Merkel, Macron Back $8 Billion WHO Coronavirus Vaccine Funding Effort

(Bloomberg) --

The World Health Organization and the leaders of France and Germany launched an $8 billion drive to accelerate development of a coronavirus vaccine, stressing it should be available to everyone without favor shown to the country that develops it first.

“The world needs these tools and it needs them fast,” WHO Director-General Tedros Adhanom Ghebreyesus said at a press conference Friday. “In the past they have not been available to all. That cannot be allowed to happen again.”

The WHO, French President Emmanuel Macron and German Chancellor Angela Merkel are stressing unity as the global health body comes under criticism from U.S. President Donald Trump, and politicians elsewhere try to put their own countries first. U.K. Health Secretary Matt Hancock said earlier this week that Britons should be at the front of the line for any vaccine developed in the country, raising tensions with other European political leaders.

────────────────

## Brief 1
In the vaccine funding article, quote from "The WHO, French" to "European political leaders.".
## Brief 2
Using the vaccine funding article, mark each statement yes or no and quote the words that decide it.
(a) The drive that was launched is worth $8 billion.
(b) Matt Hancock is Germany's health secretary.
(c) Tedros Adhanom Ghebreyesus spoke at a press conference on Monday.
## Brief 3
Answer from the vaccine funding article:
(a) What office does Angela Merkel hold?
(b) Who is criticizing the global health body?
(c) Who said, "The world needs these tools and it needs them fast"?
The rows after this text have no part in any of this.

## Data under study
────────────────

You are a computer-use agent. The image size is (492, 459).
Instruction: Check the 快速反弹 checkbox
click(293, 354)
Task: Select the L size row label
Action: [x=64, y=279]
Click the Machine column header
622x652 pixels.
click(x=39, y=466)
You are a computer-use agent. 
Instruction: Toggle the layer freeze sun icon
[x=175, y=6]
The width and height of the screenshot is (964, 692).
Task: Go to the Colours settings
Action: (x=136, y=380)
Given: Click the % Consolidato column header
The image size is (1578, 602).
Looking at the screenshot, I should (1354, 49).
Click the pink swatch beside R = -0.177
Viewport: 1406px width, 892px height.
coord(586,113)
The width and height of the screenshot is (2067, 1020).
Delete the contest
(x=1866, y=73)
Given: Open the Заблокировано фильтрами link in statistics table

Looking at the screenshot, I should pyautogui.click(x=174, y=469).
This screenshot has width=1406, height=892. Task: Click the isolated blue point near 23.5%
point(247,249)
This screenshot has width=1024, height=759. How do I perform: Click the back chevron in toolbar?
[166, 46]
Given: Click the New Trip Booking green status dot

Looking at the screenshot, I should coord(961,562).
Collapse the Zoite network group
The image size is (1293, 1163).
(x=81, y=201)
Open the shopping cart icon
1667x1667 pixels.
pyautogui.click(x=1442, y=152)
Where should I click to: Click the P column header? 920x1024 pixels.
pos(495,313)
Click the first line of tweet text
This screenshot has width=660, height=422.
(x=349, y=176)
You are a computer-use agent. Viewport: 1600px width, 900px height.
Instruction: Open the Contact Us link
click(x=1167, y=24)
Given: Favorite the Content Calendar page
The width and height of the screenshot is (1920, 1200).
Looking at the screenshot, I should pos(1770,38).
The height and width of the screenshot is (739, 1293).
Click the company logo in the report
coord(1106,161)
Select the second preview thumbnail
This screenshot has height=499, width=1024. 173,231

────────────────

## Expected answer 1
The WHO, French President Emmanuel Macron and German Chancellor Angela Merkel are stressing unity as the global health body comes under criticism from U.S. President Donald Trump, and politicians elsewhere try to put their own countries first. U.K. Health Secretary Matt Hancock said earlier this week that Britons should be at the front of the line for any vaccine developed in the country, raising tensions with other European political leaders.

## Expected answer 2
(a) Yes: "launched an $8 billion drive to accelerate development of a coronavirus vaccine"
(b) No: "U.K. Health Secretary Matt Hancock"
(c) No: "said at a press conference Friday"

## Expected answer 3
(a) German Chancellor
(b) U.S. President Donald Trump
(c) WHO Director-General Tedros Adhanom Ghebreyesus